Las áreas rurales se vienen vaciando sin pausa y, en determinadas coyunturas, con radical prisa. El vector es rotundo en su dirección de desplazamiento: va de lo rural a lo urbano. No viceversa. De esta manera, la vida rural y campesina, se va transformando en la promesa de una comunidad que deja de ser atractiva y promisoria, para convertirse en una expulsora. Migran los indígenas a las ciudades, y al hacerlo, desvitalizan el área rural y la cultura indígena. La demografía y la migración son el mensaje: la promesa de la ciudad les atrae, y con el tiempo, como a todos sus habitantes, les irá moldeando sus miradas (más extrovertidas y cosmopolitas), abrirá sus oídos a la diversidad de voces (propia de toda ciudad y en multiplicación constante), y también reformateará y tensionará sus espíritus (la ciudad es una rotonda donde se pueden seguir caminos muy distintos, y cuanto más grande y cosmopolita, mayores son las posibilidades).

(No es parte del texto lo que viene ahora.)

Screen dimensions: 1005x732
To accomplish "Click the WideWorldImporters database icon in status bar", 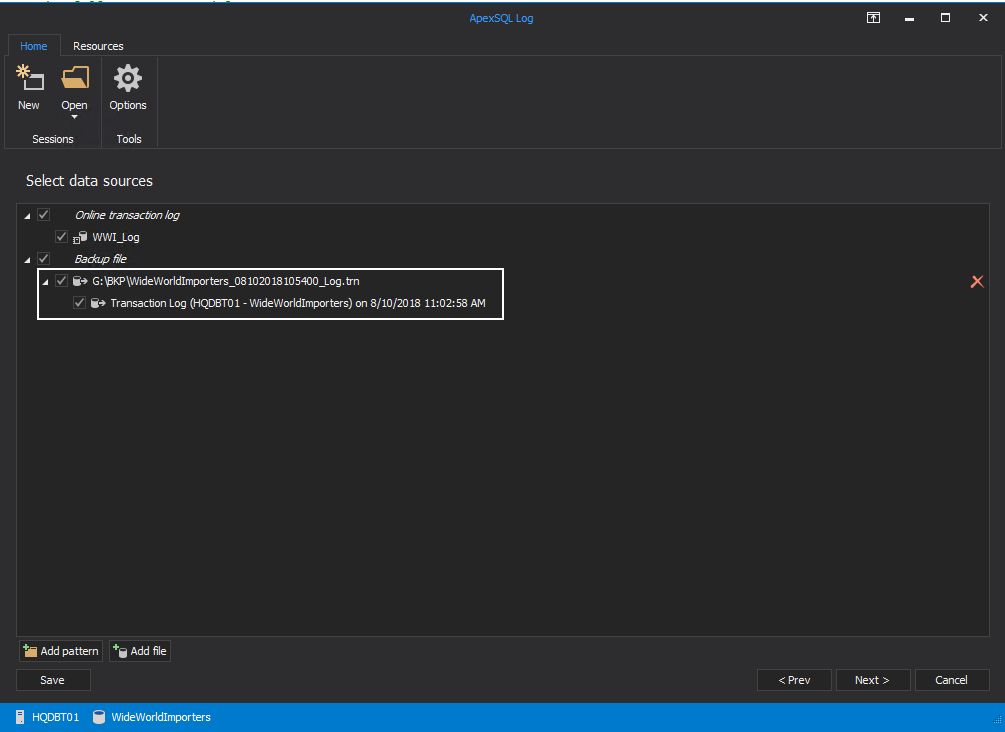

¿Y qué sucede con las identidades en las modernas ciudades? Las heredadas dan paso a las producidas por la intensificación que acarrea la modernidad: problematizarlo todo (género, sexualidad, alimentación, procreación, ideología, residencia, eutanasia, espiritualidad, ecología, animalismo, sumando y siguiendo), por ende, la toma de decisiones se instala en el núcleo de nuestras vidas. Cara/contracara. Pensar/optar. Nada es porque es; sino por las razones que presenta para ser y justificarse en la polifonía ciudadana.
La ciudad nos instala en el sentimiento dramático de la vida, porque nos abre , a unos y a otros, al reto de una vida conjunta, donde todos vamos levantando las raíces que nos son más queridas, o sea, revisamos y cuestionamos nuestras creencias más entrañables; entonces, la ciudad no es el espacio de lo dado y lo estacionario, sino donde la vida se va dando y donde todos, por un momento luminoso, descubrimos nuestra radical apertura a la otredad, no sólo a los otros, sino donde nosotros mismos vamos convirtiéndonos en un otro diferente y hasta (a veces) remozado del que fuimos en nuestra niñez y adolescencia.
La ciudad, finalmente una hechura de migrantes, nos instala y nos invita de manera perpetua —¡como ningún otro espacio en el planeta!—, a dejar atrás ese otro que fuimos y a optar entre esa otredad tumultuosa que se muestra, interpela y sacude desde las cuatro esquinas urbanas. La ciudad es una experiencia revolucionaria, y es bueno conocer la hondura de la transformación a la que nos invita a los viejos y nuevos migrantes en la morada del ser.
César Rojas Ríos es comunicador social y sociólogo.